Non accade solo a Mario Piccinin e alla sua famiglia: essere riconosciuti a stento accomunò molti dei pochi militari italiani tornati dalla ritirata di Russia, con indosso divise logore e spesso arrangiate con effetti anche di eserciti stranieri, a ulteriore testimonianza di un’esperienza umana e militare devastante.
Questa confusa realtà esteriore finì per avere un riscontro in ciò che ciascuno di loro portò dentro di sé. Fu necessario un auto riconoscimento, rapido se possibile, prima di poter affrontare la riconquista di una identità sociale e la ricostruzione di un complessivo riconoscimento familiare; essere figli, mariti padri di genitori, mogli e figli.
Perché anche i familiari avevano vissuto mesi di terribili preoccupazioni, nella lunga attesa e con la costante, devastante, incertezza sul futuro dei loro cari e loro. Grassia spiega che il problema di riacquistare un’identità non si limitò alle mura domestiche. Dopo la drammatica ritirata e la guerra, il reinserimento sociale si scontrò con la linea politica postbellica italiana che fece ricadere sui reduci le responsabilità delle condizioni in cui si trovava il Paese, bollandoli come “fascisti”. Governo e società civile stentarono a ricongiungersi con chi aveva combattuto, senza convinzione e soprattutto sofferto.
Mario riportò pochi oggetti dalla Russia: gamella, cucchiaio, forchetta, coltello, con incisi la scritta Regio Esercito e soprattutto il suo diario.
Il curatore osserva che il contenuto apre scenari importanti di conoscenza storica e personale. Una calligrafia chiara, pulita, ben leggibile, a eccezione dei difficili nomi delle località russe, spesso scritte come sentite pronunciare. A tratti però si modifica, si fa più allungata, più veloce, a imprimere “maggiore forza al senso di ansia e di paura trasmesso dal racconto”.

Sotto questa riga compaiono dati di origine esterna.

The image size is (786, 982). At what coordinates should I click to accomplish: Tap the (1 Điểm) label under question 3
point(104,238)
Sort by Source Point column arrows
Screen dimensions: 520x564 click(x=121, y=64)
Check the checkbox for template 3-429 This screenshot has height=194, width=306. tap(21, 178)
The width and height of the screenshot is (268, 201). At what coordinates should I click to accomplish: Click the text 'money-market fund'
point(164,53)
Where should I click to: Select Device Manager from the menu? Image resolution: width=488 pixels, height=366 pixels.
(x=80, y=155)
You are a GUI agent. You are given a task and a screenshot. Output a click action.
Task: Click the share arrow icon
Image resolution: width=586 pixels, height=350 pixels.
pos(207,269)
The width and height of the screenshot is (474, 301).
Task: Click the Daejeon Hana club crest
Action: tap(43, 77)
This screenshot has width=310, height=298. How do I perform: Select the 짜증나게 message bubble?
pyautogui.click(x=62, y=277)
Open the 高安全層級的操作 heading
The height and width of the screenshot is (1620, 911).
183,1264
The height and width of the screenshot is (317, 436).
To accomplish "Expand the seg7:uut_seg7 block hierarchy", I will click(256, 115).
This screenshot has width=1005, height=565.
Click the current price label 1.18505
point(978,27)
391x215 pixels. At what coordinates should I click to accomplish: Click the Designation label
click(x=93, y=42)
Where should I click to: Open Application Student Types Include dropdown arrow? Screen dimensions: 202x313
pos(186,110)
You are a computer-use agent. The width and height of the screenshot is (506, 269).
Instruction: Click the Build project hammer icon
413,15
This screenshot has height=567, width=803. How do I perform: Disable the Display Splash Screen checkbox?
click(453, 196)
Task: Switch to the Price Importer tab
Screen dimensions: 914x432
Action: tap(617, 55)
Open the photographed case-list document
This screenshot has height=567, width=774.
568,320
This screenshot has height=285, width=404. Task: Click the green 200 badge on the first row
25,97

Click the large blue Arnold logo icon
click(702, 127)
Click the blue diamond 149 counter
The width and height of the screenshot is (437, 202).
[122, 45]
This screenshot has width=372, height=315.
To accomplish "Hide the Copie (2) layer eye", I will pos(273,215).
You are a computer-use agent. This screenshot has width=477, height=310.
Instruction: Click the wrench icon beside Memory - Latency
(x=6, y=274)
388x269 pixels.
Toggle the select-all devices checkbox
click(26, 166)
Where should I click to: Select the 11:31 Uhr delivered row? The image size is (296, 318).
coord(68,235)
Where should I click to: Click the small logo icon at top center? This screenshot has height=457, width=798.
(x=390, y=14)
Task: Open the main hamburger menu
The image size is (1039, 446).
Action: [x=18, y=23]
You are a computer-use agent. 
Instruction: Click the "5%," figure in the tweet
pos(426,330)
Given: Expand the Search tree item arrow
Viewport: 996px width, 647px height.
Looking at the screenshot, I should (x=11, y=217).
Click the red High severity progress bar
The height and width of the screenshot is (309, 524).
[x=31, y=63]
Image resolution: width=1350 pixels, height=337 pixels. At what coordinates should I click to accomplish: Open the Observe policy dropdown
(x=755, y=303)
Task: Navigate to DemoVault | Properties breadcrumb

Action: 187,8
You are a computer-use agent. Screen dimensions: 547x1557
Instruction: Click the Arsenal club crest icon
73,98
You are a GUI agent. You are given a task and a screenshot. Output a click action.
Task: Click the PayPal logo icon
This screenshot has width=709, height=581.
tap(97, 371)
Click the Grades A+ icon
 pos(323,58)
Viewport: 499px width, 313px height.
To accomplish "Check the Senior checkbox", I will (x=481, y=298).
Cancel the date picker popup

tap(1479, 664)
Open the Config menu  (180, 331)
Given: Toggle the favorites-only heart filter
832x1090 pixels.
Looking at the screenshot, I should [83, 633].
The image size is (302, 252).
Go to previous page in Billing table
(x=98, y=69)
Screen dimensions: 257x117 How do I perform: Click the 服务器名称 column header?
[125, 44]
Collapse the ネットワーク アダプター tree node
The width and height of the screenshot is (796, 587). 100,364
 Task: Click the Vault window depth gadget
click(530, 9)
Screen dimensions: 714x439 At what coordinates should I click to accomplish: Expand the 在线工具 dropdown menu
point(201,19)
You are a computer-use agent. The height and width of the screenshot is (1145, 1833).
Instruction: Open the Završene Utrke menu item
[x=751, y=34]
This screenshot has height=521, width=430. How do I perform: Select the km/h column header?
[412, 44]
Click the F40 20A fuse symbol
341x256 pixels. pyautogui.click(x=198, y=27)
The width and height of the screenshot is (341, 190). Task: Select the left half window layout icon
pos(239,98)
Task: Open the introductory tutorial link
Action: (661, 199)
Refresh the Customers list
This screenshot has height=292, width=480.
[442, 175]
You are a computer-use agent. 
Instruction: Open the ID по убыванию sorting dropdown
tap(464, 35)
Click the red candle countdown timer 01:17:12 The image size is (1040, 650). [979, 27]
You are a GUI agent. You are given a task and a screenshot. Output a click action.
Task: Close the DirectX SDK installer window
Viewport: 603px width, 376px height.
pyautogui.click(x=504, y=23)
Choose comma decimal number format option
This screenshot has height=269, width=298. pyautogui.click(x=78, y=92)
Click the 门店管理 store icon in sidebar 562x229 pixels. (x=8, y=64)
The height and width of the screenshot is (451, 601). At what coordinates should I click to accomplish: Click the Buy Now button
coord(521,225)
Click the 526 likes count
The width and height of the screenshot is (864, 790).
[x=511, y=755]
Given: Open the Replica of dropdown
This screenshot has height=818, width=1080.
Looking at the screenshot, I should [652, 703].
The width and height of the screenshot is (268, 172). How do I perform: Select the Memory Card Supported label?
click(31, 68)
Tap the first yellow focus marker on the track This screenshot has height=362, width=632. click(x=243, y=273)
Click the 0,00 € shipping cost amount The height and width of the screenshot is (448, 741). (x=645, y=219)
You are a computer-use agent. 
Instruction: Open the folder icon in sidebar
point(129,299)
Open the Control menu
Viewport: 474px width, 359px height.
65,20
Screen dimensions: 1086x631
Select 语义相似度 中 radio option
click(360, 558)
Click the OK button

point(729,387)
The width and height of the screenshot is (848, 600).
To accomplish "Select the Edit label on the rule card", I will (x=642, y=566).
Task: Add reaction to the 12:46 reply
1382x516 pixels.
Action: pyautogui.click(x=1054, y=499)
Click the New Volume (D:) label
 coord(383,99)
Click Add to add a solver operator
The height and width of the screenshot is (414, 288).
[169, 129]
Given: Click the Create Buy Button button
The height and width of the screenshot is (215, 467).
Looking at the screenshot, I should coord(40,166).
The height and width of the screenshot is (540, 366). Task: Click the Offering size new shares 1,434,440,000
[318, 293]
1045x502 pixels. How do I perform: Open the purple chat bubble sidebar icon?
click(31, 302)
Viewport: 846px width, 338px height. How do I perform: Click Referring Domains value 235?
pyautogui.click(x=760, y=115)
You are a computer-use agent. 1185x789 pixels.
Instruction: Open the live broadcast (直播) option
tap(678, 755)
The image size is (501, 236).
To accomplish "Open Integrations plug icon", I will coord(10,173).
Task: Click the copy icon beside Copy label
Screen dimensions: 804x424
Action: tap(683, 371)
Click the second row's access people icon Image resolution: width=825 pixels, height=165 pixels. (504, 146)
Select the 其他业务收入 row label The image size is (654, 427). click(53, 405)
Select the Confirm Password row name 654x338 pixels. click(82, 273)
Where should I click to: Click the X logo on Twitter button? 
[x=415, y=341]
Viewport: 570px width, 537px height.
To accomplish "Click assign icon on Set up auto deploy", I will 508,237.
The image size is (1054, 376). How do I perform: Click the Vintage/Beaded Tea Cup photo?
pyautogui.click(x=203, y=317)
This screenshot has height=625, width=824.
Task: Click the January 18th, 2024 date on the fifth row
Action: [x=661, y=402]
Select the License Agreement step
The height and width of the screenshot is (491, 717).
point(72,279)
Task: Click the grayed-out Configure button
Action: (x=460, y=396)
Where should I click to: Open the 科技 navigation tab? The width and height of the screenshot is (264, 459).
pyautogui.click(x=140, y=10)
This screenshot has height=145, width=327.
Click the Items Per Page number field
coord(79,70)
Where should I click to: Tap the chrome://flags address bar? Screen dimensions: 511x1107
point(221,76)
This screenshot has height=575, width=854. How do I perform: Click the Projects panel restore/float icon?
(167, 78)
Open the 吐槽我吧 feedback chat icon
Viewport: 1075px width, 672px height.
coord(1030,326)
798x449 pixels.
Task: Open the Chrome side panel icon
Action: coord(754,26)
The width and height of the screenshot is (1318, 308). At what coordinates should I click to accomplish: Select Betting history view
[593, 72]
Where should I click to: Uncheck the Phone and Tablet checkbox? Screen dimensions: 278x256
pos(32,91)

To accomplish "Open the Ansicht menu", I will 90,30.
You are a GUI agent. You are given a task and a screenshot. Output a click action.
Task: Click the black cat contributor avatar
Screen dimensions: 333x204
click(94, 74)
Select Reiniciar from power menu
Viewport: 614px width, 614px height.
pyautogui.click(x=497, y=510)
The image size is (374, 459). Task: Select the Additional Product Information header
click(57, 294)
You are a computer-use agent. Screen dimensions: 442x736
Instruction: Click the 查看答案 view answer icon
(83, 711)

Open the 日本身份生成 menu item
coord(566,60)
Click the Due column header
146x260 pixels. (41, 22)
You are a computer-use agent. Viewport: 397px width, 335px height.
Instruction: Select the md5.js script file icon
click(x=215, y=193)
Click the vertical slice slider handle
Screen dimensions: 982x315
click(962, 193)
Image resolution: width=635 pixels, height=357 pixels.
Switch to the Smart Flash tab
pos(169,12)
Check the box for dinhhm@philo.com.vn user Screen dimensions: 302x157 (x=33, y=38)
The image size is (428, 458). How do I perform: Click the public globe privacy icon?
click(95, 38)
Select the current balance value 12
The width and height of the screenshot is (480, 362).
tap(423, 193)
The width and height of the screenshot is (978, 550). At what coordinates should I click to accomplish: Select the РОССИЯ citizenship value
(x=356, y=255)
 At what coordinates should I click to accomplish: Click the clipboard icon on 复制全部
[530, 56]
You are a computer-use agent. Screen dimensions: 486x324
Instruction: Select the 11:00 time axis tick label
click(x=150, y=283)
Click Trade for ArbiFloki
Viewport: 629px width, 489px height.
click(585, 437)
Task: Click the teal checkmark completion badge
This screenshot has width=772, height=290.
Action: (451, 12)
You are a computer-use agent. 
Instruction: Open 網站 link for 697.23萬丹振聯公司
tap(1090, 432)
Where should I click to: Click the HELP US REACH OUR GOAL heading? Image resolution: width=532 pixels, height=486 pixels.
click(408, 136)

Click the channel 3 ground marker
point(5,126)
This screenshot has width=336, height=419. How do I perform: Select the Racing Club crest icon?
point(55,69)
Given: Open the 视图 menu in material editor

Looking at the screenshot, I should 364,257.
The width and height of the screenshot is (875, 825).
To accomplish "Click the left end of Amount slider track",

In quello che Piccinin ha voluto documentare giornalmente, per riportarlo chissà quando a casa, non c’è il racconto della guerra: mancano la sofferenza, la morte, gli stenti, il panico. Non figurano corpi congelati, dilaniati o mutilati. Sembrerebbe non volesse riportare particolari atrocità viste o vissute. Nel suo essere spesso telegrafico, “la tragedia umana della spedizione militare traspare chiaramente” da veloci indicazioni sulla temperatura, il clima, gli spostamenti in prima linea, l’attesa di ricevere ordini di ritirata.
In appendice, in luogo della consueta documentazione fotografica, Grassia ha ritenuto di riprodurre alcune pagine del taccuino, in cui il sergente ha descritto quell’anno di esperienza sul fronte russo.